I have made my fair share of cornbread recipes trying to find the perfect southern styled bread with a fluffy, sweet and buttery texture. Each recipe I tried was OK, but lacked that WOW! factor because they were too dry or not dense enough. You know, that special moment when you surrender yourself to the delicious taste of the sweet and buttery flavor of Mason-Dixon Cast-Iron Skillet Cornbread melting in your mouth (I’m not drooling…. promise).

While our family has enjoyed exploring different flavors and textures, we have finally found our favorite and most requested skillet cornbread. This recipe is very simple, but is sure to please any crowd! Below is my recipe for Mason-Dixon Cast-Iron Skillet Cornbread. The recipe is the perfect amount to fill a 12″ Lodge Cast Iron Skillet And don’t worry – If you don’t have a Cast Iron Skillet, I have included instructions to make this dish in bakeware, as well!

Mason-Dixon Cast-Iron Skillet Cornbread


1 Cup Flour, Spooned and Leveled

¾ Cup Yellow Cornmeal

½ Teaspoon Kosher Salt

½ Teaspoon Baking Soda

2 Teaspoons Baking Powder*

½ Cup or 1 Stick of Butter

¼ Cup Vegetable Oil

1 Cup Granulated Sugar

1/3 Cup Honey

2 Large Eggs

1 & ¼ Cup Buttermilk


  1. Preheat your oven to 375 degrees.

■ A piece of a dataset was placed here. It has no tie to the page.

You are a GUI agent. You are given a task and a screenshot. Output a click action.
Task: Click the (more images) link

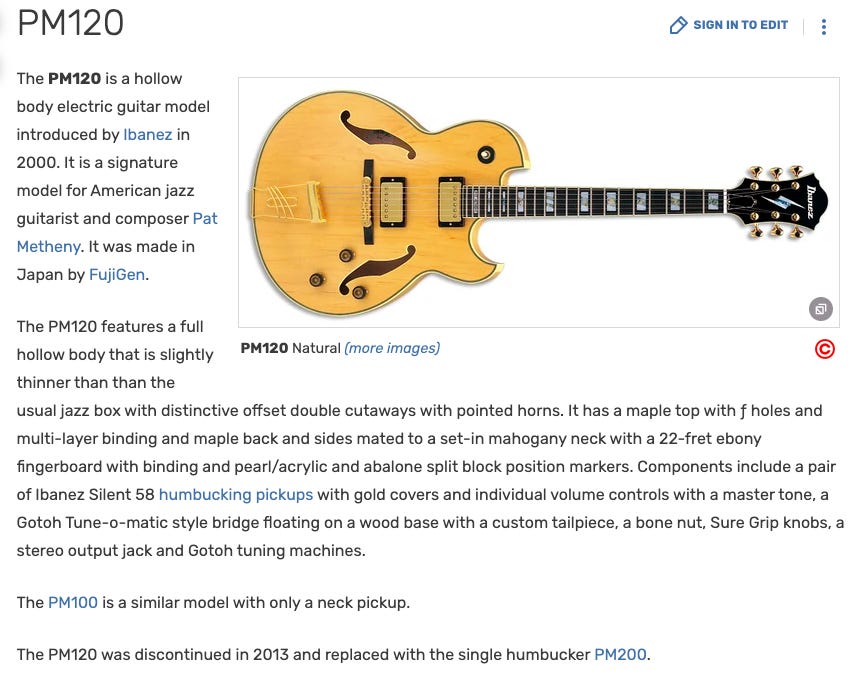pos(392,348)
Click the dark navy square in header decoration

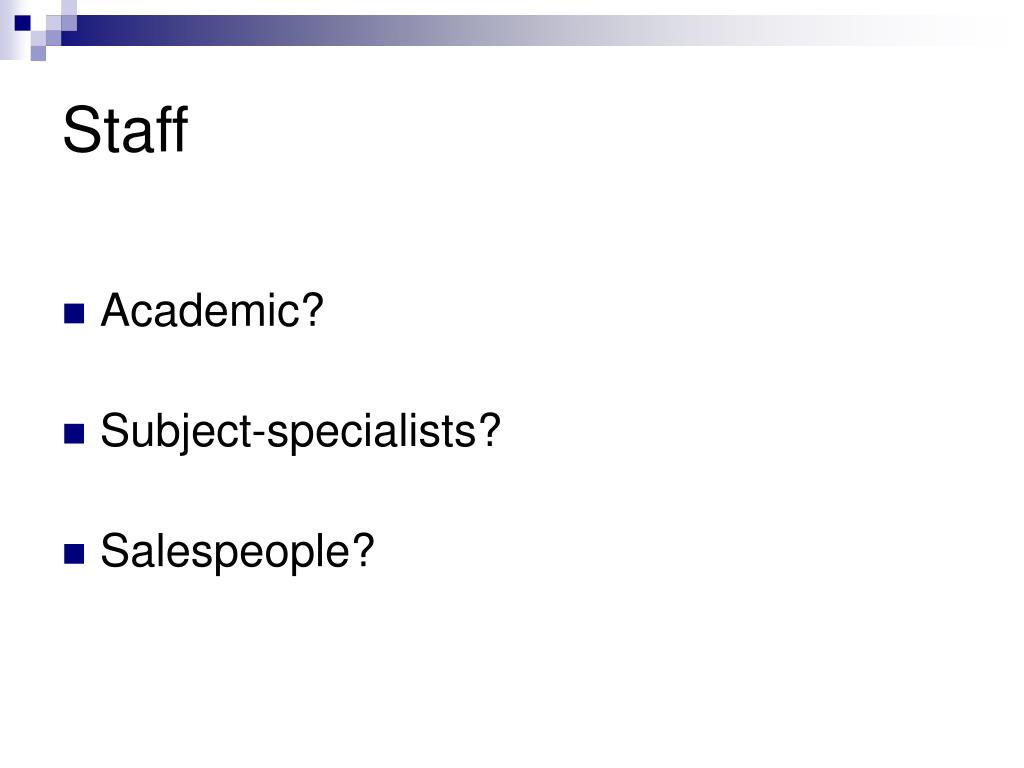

Place a 9 Inch Cast Iron Skillet in the oven to warm while the oven preheats.
  2. In a mixing bowl, combine flour, cornmeal, kosher salt, baking soda, and baking powder.
  3. Melt half of the butter and set other half aside.
  4. In a separate large bowl add the melted butter, oil, sugar and honey together (I use a very liberal 1/3 cup of honey when making for my family).
  5. Add the eggs and buttermilk to the butter, oil and sugar mixture – whisk together until combined.
  6. Stir in the dry ingredients until well combined but do not over mix. Some lumps are ok.
  7. Remove the skillet from the oven. Coat the bottom and sides of the skillet with the reserved half stick of butter.
  8. Pour the batter into the skillet and smooth out the top.
  9. Bake for 25-30 minutes or until tooth pick inserted in center comes out clean.
  10. Drizzle additional honey on top of cornbread, if desired.
  11. Allow to rest for 10 minutes before serving.

*If using an 8×8 or 9×9 pan, use only 1 teaspoon of baking powder. In addition, do not preheat the baking pan like you would the cast iron skillet. You can either spray the baking pan with non-stick cooking spray or coat with the remaining butter prior to pouring your batter.